Capital expenditures totaled $17.5 million in 3Q2025, primarily focused on maintaining and improving production through an integrated drilling and workover campaign in the Llanos 34 block (GeoPark operated, 45% WI). At the same time, activities progressed on multiple fronts across GeoPark’s exploration assets in the Llanos basin. During the quarter, the Company advanced drilling operations on the Toritos Norte 3 well in the Llanos 123 block (GeoPark operated, 50% WI) and continued infrastructure development on key platforms in Puerto Gaitán, laying a solid foundation for the upcoming drilling campaign in the Llanos 104 block.

Since the closing of the Vaca Muerta acquisition on October 16, 2025, the Company has safely and efficiently taken over the operations, ensuring seamless operational continuity, and within less than 10 days has started delivering on its plan by commencing workover activities to install rod pumps in 3 wells in the Loma Jarillosa Este block to improve productivity. Crude is being sold locally, and procurement is underway to secure the activity plan for 2026. Additionally, the Company is identifying multiple cost efficiency and synergy opportunities to accelerate development, optimize returns and unlock additional value.

The Company continued to generate strong operating cash flow during the quarter, supported by the efficiency initiatives implemented in 2Q2025. This solid performance enabled GeoPark to fully fund its investment program, reduce debt, distribute dividends, and make an early payment related to the Vaca Muerta acquisition4. As a result, at the end of 3Q2025, GeoPark’s cash in hand stood at $197.0 million.

During the quarter, GeoPark repurchased and cancelled $33.0 million in aggregate principal of its 2030 Notes at an average price of $0.90 on the dollar. In total, between June and October, the Company repurchased $108.3 million in aggregate principal of its 2030 Notes, resulting in annual cash coupon savings of $9.5 million. Net debt stood at $373.4 million at the end of 3Q2025, with a low leverage ratio of 1.2x, reflecting a robust capital structure.

To mitigate downside risk from oil price volatility, the Company continues to proactively manage its hedging strategy. As of the date hereof, oil price protection for 2026 has been secured through 3-way collars, for approximately 62% of full-year production, with a first floor at $65/bbl, a second floor at $50/bbl and average ceilings of $73/bbl.

As announced on October 21, 2025, ahead of the Company’s Investor Day, and following the completion of the Vaca Muerta acquisition, the Board approved a revised dividend program including a total expected distribution of approximately $6 million over the next four quarters, equivalent to $1.5 million per quarter (or $0.03 per share), commencing with the 3Q2025 results payout and ending with the 2Q2026 results payout. Dividends will be suspended commencing with the 3Q2026 results, aligned with increased capital expenditures for Vaca Muerta. The Board will reassess dividends once positive free cash flow generation resumes after the peak investment phase, consistent with GeoPark’s disciplined, returns-based capital framework.

Looking ahead, GeoPark is on track to release its 2026 Work Program and Investment Guidelines before year-end. This plan will reflect the Company’s renewed strategic direction—focused on building and maximizing value delivery from its high-margin base in Colombia, and new operated assets in Vaca Muerta.

**Material shown**
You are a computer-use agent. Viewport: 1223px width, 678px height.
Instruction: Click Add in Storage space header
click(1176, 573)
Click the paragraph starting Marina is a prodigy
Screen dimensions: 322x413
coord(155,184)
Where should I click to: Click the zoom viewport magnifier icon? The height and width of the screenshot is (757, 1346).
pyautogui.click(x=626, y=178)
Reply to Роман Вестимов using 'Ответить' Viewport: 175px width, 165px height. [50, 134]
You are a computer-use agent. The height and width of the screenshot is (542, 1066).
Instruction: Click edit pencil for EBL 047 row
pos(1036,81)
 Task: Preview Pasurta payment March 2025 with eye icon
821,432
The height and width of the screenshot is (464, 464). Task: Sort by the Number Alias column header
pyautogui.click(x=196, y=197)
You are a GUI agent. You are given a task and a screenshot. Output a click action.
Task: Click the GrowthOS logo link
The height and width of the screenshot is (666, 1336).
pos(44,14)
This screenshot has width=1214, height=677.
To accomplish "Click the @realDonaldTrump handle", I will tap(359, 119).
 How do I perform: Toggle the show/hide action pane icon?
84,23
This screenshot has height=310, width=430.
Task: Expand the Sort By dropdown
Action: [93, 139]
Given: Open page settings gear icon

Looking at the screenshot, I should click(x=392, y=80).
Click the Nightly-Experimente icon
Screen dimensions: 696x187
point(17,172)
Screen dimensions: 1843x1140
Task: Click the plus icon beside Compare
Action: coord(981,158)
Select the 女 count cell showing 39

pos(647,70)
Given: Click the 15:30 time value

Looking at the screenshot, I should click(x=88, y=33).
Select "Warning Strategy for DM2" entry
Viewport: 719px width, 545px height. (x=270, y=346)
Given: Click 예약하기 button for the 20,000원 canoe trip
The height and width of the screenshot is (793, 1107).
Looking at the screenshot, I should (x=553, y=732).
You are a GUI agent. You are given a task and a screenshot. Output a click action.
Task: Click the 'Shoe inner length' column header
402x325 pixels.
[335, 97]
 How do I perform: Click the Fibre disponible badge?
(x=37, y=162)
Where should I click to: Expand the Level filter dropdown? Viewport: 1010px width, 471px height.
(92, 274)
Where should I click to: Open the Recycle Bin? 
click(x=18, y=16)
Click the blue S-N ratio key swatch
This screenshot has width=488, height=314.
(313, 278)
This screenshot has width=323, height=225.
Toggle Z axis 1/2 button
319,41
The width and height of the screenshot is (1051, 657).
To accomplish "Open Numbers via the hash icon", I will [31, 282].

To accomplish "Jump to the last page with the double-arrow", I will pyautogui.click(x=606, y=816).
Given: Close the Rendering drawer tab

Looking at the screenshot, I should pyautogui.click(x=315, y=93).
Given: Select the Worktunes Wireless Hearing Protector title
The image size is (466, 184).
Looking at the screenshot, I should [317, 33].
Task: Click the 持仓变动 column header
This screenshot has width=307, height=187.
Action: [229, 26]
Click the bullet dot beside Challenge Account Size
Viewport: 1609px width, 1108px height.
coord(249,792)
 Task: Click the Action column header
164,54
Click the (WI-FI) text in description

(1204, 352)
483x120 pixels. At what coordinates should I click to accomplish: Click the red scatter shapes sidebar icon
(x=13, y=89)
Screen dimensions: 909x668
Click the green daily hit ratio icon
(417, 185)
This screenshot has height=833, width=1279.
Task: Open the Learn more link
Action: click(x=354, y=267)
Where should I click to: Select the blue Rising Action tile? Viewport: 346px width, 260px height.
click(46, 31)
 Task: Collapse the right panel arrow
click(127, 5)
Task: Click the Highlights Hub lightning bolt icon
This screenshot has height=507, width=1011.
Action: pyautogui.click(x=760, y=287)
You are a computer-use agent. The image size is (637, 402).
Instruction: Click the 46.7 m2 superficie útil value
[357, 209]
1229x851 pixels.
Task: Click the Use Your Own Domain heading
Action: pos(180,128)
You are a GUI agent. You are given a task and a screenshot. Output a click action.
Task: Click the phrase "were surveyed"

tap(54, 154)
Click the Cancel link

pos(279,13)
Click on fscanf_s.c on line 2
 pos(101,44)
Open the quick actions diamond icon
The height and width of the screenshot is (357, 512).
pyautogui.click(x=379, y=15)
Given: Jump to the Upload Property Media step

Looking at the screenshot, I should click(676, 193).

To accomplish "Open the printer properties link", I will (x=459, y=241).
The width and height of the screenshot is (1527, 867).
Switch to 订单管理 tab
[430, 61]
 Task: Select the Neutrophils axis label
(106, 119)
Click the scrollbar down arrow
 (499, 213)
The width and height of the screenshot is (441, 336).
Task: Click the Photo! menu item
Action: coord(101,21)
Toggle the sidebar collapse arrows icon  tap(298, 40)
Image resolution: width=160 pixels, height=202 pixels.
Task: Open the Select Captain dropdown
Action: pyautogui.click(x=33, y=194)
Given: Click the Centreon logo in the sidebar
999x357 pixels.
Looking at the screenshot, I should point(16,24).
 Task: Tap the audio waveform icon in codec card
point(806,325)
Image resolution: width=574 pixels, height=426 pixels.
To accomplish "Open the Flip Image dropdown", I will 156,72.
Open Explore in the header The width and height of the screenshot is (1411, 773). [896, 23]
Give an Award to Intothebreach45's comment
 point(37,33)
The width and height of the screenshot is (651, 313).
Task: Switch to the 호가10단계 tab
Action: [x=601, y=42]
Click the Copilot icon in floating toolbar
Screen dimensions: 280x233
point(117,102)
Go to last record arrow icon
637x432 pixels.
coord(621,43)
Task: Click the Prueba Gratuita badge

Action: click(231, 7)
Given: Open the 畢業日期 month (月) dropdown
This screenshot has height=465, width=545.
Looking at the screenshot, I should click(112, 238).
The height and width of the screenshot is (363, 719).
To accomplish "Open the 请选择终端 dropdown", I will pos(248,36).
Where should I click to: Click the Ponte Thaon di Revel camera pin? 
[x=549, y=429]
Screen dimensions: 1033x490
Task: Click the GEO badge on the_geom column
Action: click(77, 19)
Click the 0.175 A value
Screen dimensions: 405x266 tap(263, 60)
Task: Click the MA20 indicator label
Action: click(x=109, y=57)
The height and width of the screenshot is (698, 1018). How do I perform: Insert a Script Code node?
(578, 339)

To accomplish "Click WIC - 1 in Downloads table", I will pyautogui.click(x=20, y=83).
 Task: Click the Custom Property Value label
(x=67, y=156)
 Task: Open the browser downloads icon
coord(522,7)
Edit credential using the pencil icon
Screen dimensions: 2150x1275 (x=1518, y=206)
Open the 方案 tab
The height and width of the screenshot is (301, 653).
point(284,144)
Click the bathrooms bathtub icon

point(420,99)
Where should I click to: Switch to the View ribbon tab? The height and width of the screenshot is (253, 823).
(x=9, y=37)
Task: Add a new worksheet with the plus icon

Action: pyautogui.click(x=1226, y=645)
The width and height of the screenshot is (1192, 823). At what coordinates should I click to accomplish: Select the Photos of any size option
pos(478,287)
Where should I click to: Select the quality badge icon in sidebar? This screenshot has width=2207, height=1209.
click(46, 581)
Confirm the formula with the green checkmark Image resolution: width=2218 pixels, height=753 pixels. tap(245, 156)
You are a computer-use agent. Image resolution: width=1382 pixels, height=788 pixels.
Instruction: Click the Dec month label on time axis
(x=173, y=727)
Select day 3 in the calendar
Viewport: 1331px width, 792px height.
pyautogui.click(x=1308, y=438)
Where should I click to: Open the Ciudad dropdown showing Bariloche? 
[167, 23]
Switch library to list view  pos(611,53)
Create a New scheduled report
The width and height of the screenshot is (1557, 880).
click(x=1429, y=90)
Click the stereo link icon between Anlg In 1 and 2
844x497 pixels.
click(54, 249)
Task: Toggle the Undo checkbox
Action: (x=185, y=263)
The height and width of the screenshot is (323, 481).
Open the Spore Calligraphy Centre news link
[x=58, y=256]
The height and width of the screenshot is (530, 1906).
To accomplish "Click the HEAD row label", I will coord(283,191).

**Aim of the exercise**
Extend the GeoPark third-quarter 2025 update above, beginning immediately after its final sentence.

**Response for this exercise**
Felipe Bayon, Chief Executive Officer of GeoPark, said: “Our third-quarter results underscore the strength and resilience of GeoPark’s business model and the confidence with which we are executing our strategy — delivering operational excellence, disciplined capital allocation, and profitable growth. With a robust balance sheet, a clear plan, and a portfolio of high-quality and distinctive assets that combines stable cash generation in Colombia with transformative growth in Argentina, GeoPark is well positioned to maximize value and deliver sustainable returns for our shareholders.”

UPDATE ON ENGAGEMENT WITH PAREX RESOURCES

As communicated in GeoPark’s press release of October 29, 2025, the GeoPark Board is open to opportunities that fairly reflect the Company’s value, strategy, and long-term potential. Following a robust process, the Board unanimously determined that the unsolicited, non-binding proposal of $9.00 per share submitted by Parex Resources (“Parex”) on September 4, 2025, prior to the announcement of GeoPark’s transformative acquisition in Vaca Muerta, undervalues GeoPark, fails to reflect its growth prospects and diversified portfolio, and is not in its shareholders’ best interests.

Following Parex’s public reiteration of its $9.00 per share offer, the Board unanimously agreed that Felipe Bayon should further engage with Parex and provide additional information to help it improve its offer. In addition, GeoPark’s Board of Directors has formed a Special Committee of independent directors, including Sylvia Escovar Gomez, Constantin Papadimitriou, Somit Varma and Brian Maxted, to evaluate any potential revised offer from Parex and other value-maximizing alternatives for the Company. GeoPark does not intend to make any further public comment on the process unless and until it determines that further disclosure is appropriate.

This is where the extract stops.